Wednesday, October 04, 2006

Will Miami Win 50 Games?

It's not necessary they do so in order to achieve their goal of winning another NBA Championship. They only won 52 games in the regular season last year. Neither of the prohibitive favorites for the best record in the East (Cleveland and Chicago) would definitely be favored in a seven game series against the Heat (presuming both Shaq and Wade to be reasonably healthy). If Shaq and Wade aren't both healthy, none of this matters.

Still, 50 regular season wins are far from assured as the Heat seem intent on making things as difficult as possible for themselves this season. In addition to the reasonably assumed absences of Shaq and Mourning from 15 games each (minimum), and Wade from ten (he's getting an MRI on his right hand soon), Jason Williams postponed his knee surgery long enough that he will be out until at least mid-November, Pat Riley did not sign anybody of note this summer to back up James Posey or the rapidly disintegrating Williams/Gary Payton tandem, and Riley is apparently counting on Dorrell Wright (career minutes played: 160) to play productive minutes at all three perimeter positions depending on the circumstances at leastr until the remains of Shandon Anderson are healthy enough to pass a physical (see Jason Williams story linked above).

With Cleveland, Chicago, Boston, and Orlando figuring to gobble up most of the wins that Detroit and New Jersey give back to the field this season and New York, Atlanta, Charlotte, and Toronto each possessing reasonable hopes of cracking the 30-win mark, Miami, despite having two of the top ten players in the entire league, risks finding themselves amidst a tight six-team fight over the third through eighth seeds in the East. All the question marks that hover over Miami's regular season campaign are more likely to create post-season complications if they attempt to win three or four successive series without home-court advantage.

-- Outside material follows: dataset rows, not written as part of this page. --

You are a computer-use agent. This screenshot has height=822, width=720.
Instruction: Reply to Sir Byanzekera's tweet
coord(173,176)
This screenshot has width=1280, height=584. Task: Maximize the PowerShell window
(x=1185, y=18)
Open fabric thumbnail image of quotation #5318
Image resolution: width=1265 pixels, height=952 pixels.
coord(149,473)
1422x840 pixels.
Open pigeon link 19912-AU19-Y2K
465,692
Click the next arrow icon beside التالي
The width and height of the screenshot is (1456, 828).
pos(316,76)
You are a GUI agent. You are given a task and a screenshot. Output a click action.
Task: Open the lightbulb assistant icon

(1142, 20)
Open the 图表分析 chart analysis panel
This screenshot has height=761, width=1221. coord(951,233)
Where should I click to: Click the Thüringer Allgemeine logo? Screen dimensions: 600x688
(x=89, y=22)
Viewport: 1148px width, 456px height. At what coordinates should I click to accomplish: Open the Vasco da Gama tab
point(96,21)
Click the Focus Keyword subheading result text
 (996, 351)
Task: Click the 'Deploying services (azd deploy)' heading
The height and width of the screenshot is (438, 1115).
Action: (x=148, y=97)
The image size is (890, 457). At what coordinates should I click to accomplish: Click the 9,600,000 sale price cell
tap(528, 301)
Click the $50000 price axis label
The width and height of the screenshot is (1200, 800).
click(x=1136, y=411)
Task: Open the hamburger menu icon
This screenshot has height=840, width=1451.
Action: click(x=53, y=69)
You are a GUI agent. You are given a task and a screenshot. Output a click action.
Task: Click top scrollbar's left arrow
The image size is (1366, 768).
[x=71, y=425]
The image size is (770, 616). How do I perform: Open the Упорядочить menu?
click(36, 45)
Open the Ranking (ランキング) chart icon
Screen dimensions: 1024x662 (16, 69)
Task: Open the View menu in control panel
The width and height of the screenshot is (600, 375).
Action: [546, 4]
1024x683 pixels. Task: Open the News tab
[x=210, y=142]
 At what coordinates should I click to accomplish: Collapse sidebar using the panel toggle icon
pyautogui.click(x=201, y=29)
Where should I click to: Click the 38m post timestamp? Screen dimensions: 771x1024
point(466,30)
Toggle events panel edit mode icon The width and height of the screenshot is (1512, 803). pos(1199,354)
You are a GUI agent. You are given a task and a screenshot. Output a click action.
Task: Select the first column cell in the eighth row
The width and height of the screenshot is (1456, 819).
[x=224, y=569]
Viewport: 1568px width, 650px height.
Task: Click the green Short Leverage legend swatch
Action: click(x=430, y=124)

Most of the time, teams make gradual steps toward a Finals appearance. This off-season, Miami and Detroit have not just allowed Cleveland and Chicago to build teams that look better suited for the long haul of 82 games, but have failed to supplement their outstanding frontline talent such that anything that deviates unhappily from the organizations' respective plans will open the door for an Eastern Conference team to make a tremendous leap forward and earn a shot against whoever is left standing from the Western Conference.